Zeitenwende in der Landespolitik

Nordrhein-Westfalen ist kein Geberland mehr.

Was jahrzehntelang undenkbar schien, ist nun Fakt: Nordrhein-Westfalen ist vom Geber- zum Nehmerland geworden, reiht sich im innerdeutschen Länderfinanzausgleich ein in die Reihe der Almosenempfänger wie Bremen, Berlin, Thüringen oder Mecklenburg-Vorpommern.

Gleichsam wie ein innerdeutsches Entwicklungsland ist das einstmals so stolze und reiche Industrieland auf Zahlungen aus Hamburg, Wiesbaden, München und Stuttgart angewiesen.Das bedeutet eine Zeitenwende in der Landespolitik. Ein großer Teil des Selbstbewusstseins der vom Strukturwandel gebeutelten Region an Rhein und Ruhr speist sich aus der glorreichen Vergangenheit: Als an der Ruhr noch die Schlote qualmten, wurden die Gymnasien in Bayern mit dem Geld aus NRW gebaut. Das ist endgültig Folklore.

Das Laptop-Bayern päppelt nun die Hauptschulen in NRW, damit dort zumindest die Grundlagen beim Lesen und Schreiben gelegt werden - ein typischer Lastenausgleich in diesen Pisa-Zeiten.Diese Entwicklung ist ein neuerlicher Rückschlag in dem Bestreben der schwarz-gelben Landesregierung, NRW zurück in die Spitzengruppe der Bundesländer zu führen. "Bis 2010 wollen wir die Bayern überholt haben" -
dieser Spruch von Ministerpräsident Jürgen Rüttgers ist heute unrealistischer denn je.

Die hohe Neuverschuldung und die unterdurchschnittliche Steuerkraft bilden so ungünstige Rahmenbedingungen, dass die Aufholjagd etwa im Bildungsbereich nur noch schwerlich gelingen kann. Denn es fehlt schlicht an Geld.

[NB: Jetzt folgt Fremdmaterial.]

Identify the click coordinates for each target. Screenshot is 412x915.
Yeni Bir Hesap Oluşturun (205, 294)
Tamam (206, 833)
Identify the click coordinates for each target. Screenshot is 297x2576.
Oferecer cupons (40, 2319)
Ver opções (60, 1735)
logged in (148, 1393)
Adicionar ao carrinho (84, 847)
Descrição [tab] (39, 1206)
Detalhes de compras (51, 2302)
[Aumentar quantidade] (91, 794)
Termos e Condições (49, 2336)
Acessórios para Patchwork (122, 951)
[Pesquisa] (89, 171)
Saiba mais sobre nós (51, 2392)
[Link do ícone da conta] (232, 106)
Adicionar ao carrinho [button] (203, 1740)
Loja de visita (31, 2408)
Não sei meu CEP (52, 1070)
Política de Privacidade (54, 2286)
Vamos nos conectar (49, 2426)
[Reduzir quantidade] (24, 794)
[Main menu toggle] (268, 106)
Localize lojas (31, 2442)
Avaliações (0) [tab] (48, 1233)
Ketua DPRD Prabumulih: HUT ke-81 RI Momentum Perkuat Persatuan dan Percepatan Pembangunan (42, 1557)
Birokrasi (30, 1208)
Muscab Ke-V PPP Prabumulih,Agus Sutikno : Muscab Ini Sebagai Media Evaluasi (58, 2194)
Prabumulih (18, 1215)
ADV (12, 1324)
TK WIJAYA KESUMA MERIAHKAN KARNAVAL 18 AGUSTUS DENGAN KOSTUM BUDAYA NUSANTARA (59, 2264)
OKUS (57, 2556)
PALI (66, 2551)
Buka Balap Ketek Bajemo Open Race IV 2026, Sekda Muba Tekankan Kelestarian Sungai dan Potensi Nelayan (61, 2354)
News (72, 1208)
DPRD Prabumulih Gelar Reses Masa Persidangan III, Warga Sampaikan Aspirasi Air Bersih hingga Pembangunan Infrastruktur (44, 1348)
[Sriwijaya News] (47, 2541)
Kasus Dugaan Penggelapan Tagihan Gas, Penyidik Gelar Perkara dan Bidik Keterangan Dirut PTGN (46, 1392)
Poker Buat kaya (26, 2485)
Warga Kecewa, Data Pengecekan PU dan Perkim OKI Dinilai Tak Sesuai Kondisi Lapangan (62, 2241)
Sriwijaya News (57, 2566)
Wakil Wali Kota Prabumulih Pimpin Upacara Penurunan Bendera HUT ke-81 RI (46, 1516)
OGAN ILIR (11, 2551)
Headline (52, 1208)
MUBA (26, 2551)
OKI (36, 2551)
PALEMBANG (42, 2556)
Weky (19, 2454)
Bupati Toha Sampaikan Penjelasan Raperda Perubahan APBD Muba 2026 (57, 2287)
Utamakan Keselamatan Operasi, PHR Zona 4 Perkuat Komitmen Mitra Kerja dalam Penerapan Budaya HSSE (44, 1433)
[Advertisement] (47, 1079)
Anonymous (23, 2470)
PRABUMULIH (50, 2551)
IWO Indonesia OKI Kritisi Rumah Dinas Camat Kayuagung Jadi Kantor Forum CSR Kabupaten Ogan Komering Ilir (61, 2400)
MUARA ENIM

Mit den knapp 5000 zusätzlichen Lehrerstellen hat sich die CDU/FDP-Koalition bereits nach der Decke gestreckt. Mehr geht kaum. Mit dieser Entwicklung ist Schwarz-Gelb vor der Kommunal- und vor der Landtagswahl ein wichtiges Thema genommen: Der Plan, sich als Koalition der
Sanierer zu präsentieren, ist geplatzt. Und doch liegt in dieser finanziellen Malaise auch eine Chance. Denn nun könnte das Land vor einem ganz anderen Hintergrund die Forderung nach einer Neuausrichtung des Solidaritätsfonds erneuern.

Die Milliarden fließen derzeit ausschließlich gen Osten, ins vermeintliche Armenhaus der Republik. Doch der Westen braucht auch Hilfe. Darüber muss man künftig reden - offen und ohne Scham.